И вы, боливийские горнопромышленники, — Арган-донья, Пачеко, Арамайо, Патиньо, — оставьте свои индоиспанские приплюснутые горные городишки, выстроенные из необожженного кирпича и черепицы или украшенные серебристой резьбой по вековому камню; городишки, где душными пустыми ночами не встретишь на улице ни живой души, кроме бездомного пса или пьяного забулдыги, где свет, упавший из открытой двери на мостовую, кажется кровоточащей раной на темных круглых булыжниках, между которыми прорастает трава — если город в долине, и набивается иней — если он в пуне.

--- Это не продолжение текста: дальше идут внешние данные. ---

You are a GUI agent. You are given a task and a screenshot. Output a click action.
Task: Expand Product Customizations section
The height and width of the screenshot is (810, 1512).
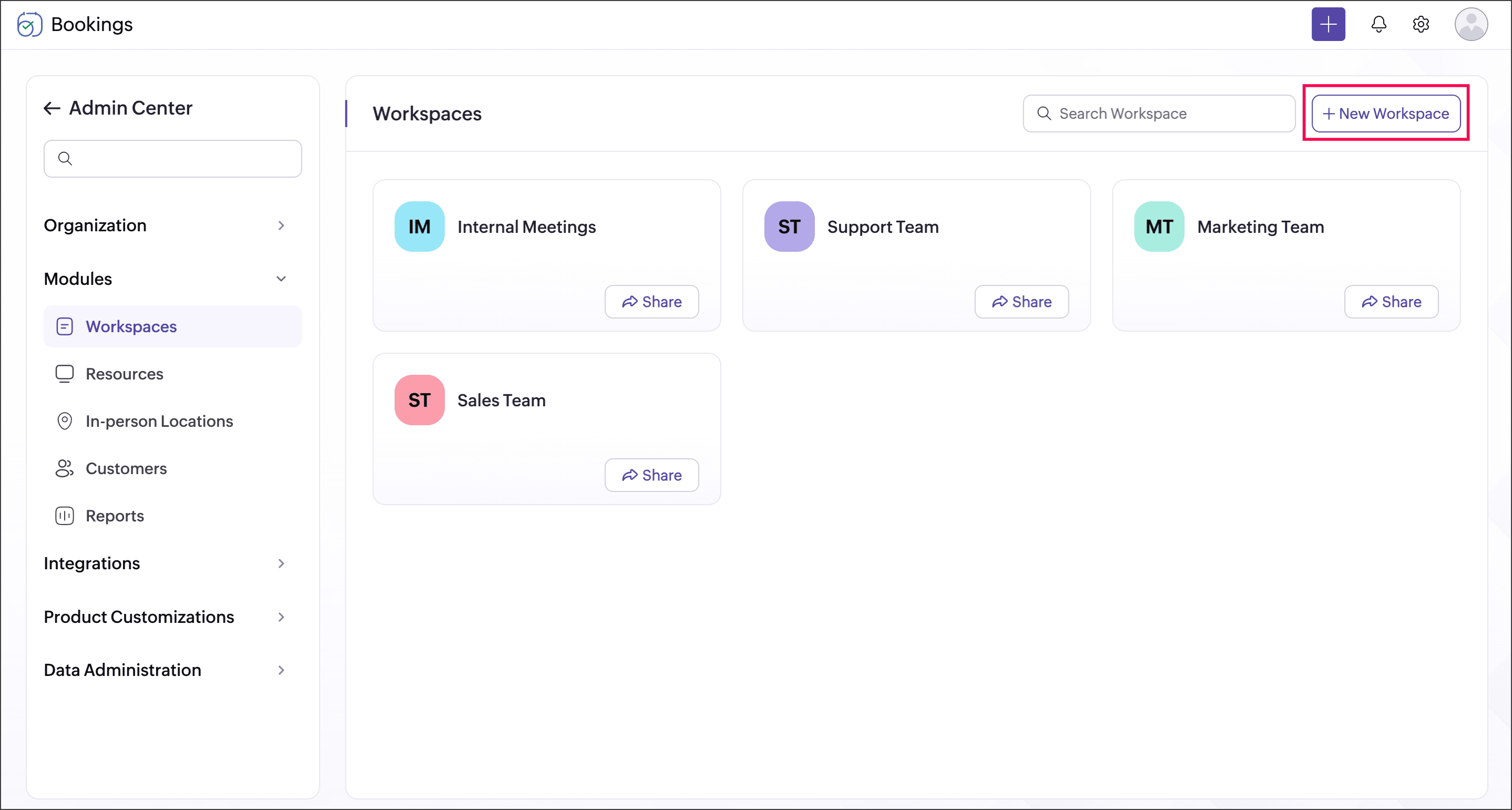[x=281, y=617]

Поль Фор[30] читает свои стихи; Муне-Сюлли[31] блистает на подмостках театра Порт-Сен-Мартен; Режан[32] кричит в пьесах Бернстейна [33]; и парижане пускают в ход трости на премьере «Шантеклера»[34]. Но все это не дано вам увидеть, если вы не повезете своих детей учиться, а заодно не освободитесь от колониальной морали своих городов, где брак — дело серьезное, где монастырский жизненный уклад обуздывает аппетиты чувственных метисов.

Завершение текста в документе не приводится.